Kremer has received nine Emmy Awards in her career (1996, 2001, 2003 x2, 2005, 2021, 2022 x2, 2023). In 2012, she received a Peabody Award for Real Sports which featured her story on the abuse of the drug Toradol. She was inducted into the Philadelphia Sports Hall of Fame at the end of 2017. In 2014, she was the first inductee into the Cynopsis Sports Hall of Fame for her contributions to the sports industry. She was presented with the PRISM Award in 2005 for her story on NFL defensive player Dexter Manley's substance abuse and addiction. In 2001, she was named one of the "Most Influential" moms in the country by Working Mother magazine. She was cited "Best Female" sportscaster in POV magazine in a September 1997 poll.

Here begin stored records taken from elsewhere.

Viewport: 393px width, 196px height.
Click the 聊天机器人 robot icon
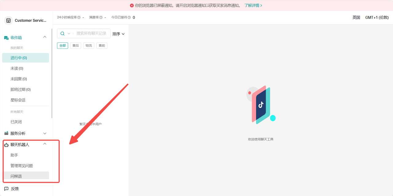click(x=7, y=144)
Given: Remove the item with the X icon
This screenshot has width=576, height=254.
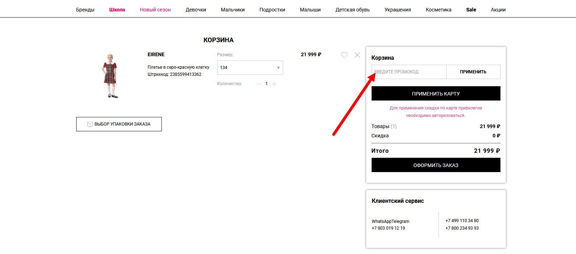Looking at the screenshot, I should [x=357, y=55].
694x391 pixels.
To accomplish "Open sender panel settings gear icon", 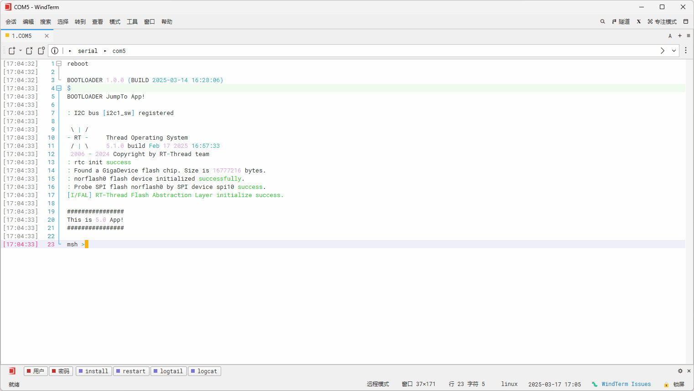I will point(680,371).
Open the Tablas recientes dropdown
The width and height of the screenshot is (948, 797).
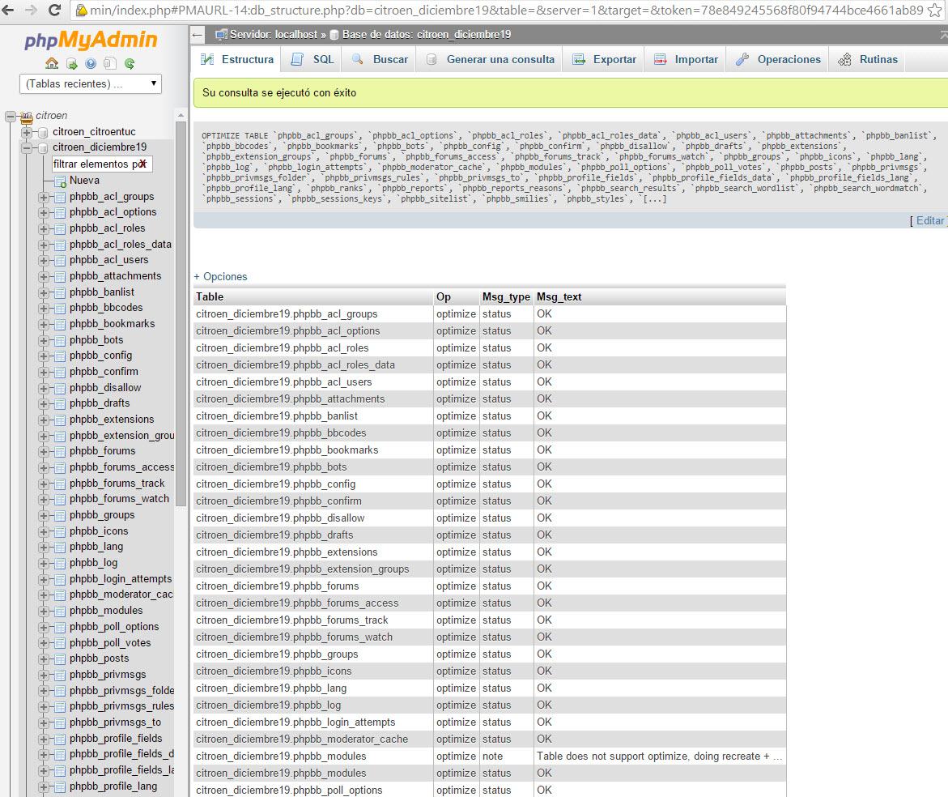click(x=91, y=84)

Kremer was named "the best TV interviewer in the business of covering the NFL" by the Los Angeles Times. TV Guide named "among TV's best sports correspondents" whose work is "distinguished by her eagerness to calmly ask tough questions and her refusal to pursue the same old story." In addition, she was listed as one of the "10 greatest female sportscasters of all time" by The Matador Sports.

==Personal life==
Kremer teaches "The Art of the Interview", a course of her own design, in the School of Journalism at Boston University. In 2015, she was appointed Andrew R. Lack Fellow at Boston University. She has lectured at Stanford, Winthrop, DePaul, and Endicott College.

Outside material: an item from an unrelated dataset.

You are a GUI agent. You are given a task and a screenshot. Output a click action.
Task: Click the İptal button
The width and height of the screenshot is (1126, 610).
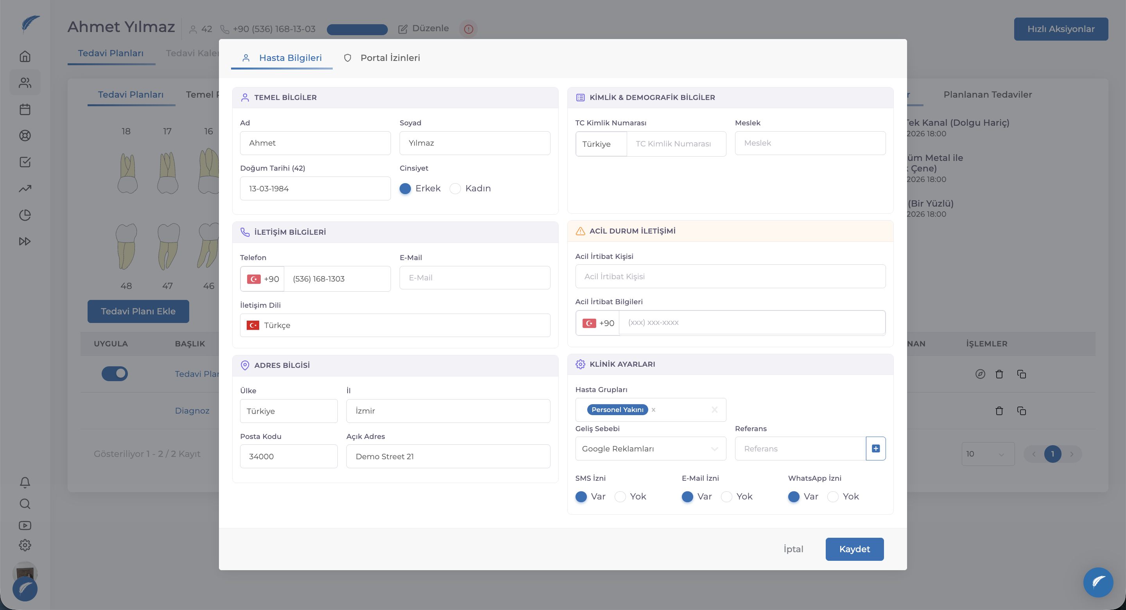pyautogui.click(x=793, y=549)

Kremer has spoken at events for Amarantus Bioscience, Citi, Goldman Sachs, First Republic Bank, Fidelity, NFL All-Access, The Boston Group, and the Philadelphia Eagles. She supports the charities the Brain Tumor Society, Best Buddies, Tom Coughlin Jay Fund Foundation, the Marvin Lewis Community Fund, and Right to Play.

Kremer is married to University of Massachusetts Boston archaeologist John Steinberg and they have a son together, William.